### Cosa si chiede
Estrai per favore l'intero brano sul giudizio e sul rapporto tra parte e tutto, riportandolo parola per parola.

### Estratto selezionato
= = = = = = =
Quest'operazione trascina seco alcuni modi
nuovi di interpretare e valutare le due cognizioni su cui l'attenzione si è
posata: in primo luogo che il noto parziale, il predicato dell'espressione
verbale del giudizio, è parte del tutto e come tale gli appartiene, sicché se
per un qualsiasi motivo venga astratto e pensato di per sé come un tutto su cui
si opera una dialettica analoga alla precedente, non per questo esso e le sue
parti cessano di appartenere al tutto in cui son state rilevate; in secondo
luogo che il noto parziale o predicato del giudizio offre certamente un
arricchimento della conoscenza del tutto cui appartiene senza che per altro
questo suo apporto debba essere interpretato come una facoltà attiva, in quanto
la funzione di intelligenza che esso esplica è per dir così meccanicamente
conseguente alla sua appartenenza al tutto, sicché è arbitrario caricarlo di
una potenza o energia intelligibile che si scaricherebbe entro l'ambito del
soggetto; in terzo luogo che, se è evidente che il noto parziale o predicato,
una volta astratto dal tutto cui appartiene, gode di una pensabilità il cui
diritto è da inferirsi dalla pensabilità del tutto, in primo luogo questa
pensabilità è sì un'esistenza e un diritto ad esistere ma nell'ambito e in
relazione al pensiero, è dunque un'esistenza relativa, e il suo diritto è un
diritto che il pensiero ((che??)) ricava dai suoi modi di essere e dalle
condizioni del suo operare, in secondo luogo la stessa pensabilità non è per
nulla un'azione, una funzione attiva esplicata per dir così dalla
rappresentazione totale sulla sua porzione, ma la semplice conseguenza
dell'appartenenza di questa a quella.
= = = = = = =
Righe da una fonte di dati:
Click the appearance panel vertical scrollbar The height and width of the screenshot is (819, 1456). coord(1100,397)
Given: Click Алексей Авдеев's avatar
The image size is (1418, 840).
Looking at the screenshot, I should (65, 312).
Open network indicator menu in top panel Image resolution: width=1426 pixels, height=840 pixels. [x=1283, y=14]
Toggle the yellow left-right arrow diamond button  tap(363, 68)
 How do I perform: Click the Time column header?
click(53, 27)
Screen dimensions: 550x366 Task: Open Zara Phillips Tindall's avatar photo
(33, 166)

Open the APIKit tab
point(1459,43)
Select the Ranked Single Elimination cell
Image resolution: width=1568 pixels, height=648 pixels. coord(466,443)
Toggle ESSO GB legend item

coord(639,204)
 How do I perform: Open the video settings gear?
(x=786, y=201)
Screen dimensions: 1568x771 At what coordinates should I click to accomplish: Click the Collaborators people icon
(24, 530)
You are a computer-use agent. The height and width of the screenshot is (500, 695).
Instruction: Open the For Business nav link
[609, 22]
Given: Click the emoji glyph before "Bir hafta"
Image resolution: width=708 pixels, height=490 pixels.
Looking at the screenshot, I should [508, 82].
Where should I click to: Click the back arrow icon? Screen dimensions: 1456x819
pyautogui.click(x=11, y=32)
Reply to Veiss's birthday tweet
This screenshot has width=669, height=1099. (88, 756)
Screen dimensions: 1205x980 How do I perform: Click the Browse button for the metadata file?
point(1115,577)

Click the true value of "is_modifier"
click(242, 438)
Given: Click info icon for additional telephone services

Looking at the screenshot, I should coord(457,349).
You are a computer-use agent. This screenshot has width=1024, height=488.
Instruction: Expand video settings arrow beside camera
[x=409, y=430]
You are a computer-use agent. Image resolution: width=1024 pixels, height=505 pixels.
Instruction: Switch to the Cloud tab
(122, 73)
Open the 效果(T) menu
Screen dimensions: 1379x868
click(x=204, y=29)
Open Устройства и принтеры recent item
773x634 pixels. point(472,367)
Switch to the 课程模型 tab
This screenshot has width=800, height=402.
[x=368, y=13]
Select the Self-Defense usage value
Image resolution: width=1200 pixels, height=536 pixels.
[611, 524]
= = = = = = =
### In risposta
Quest'operazione trascina seco alcuni modi
nuovi di interpretare e valutare le due cognizioni su cui l'attenzione si è
posata: in primo luogo che il noto parziale, il predicato dell'espressione
verbale del giudizio, è parte del tutto e come tale gli appartiene, sicché se
per un qualsiasi motivo venga astratto e pensato di per sé come un tutto su cui
si opera una dialettica analoga alla precedente, non per questo esso e le sue
parti cessano di appartenere al tutto in cui son state rilevate; in secondo
luogo che il noto parziale o predicato del giudizio offre certamente un
arricchimento della conoscenza del tutto cui appartiene senza che per altro
questo suo apporto debba essere interpretato come una facoltà attiva, in quanto
la funzione di intelligenza che esso esplica è per dir così meccanicamente
conseguente alla sua appartenenza al tutto, sicché è arbitrario caricarlo di
una potenza o energia intelligibile che si scaricherebbe entro l'ambito del
soggetto; in terzo luogo che, se è evidente che il noto parziale o predicato,
una volta astratto dal tutto cui appartiene, gode di una pensabilità il cui
diritto è da inferirsi dalla pensabilità del tutto, in primo luogo questa
pensabilità è sì un'esistenza e un diritto ad esistere ma nell'ambito e in
relazione al pensiero, è dunque un'esistenza relativa, e il suo diritto è un
diritto che il pensiero ((che??)) ricava dai suoi modi di essere e dalle
condizioni del suo operare, in secondo luogo la stessa pensabilità non è per
nulla un'azione, una funzione attiva esplicata per dir così dalla
rappresentazione totale sulla sua porzione, ma la semplice conseguenza
dell'appartenenza di questa a quella.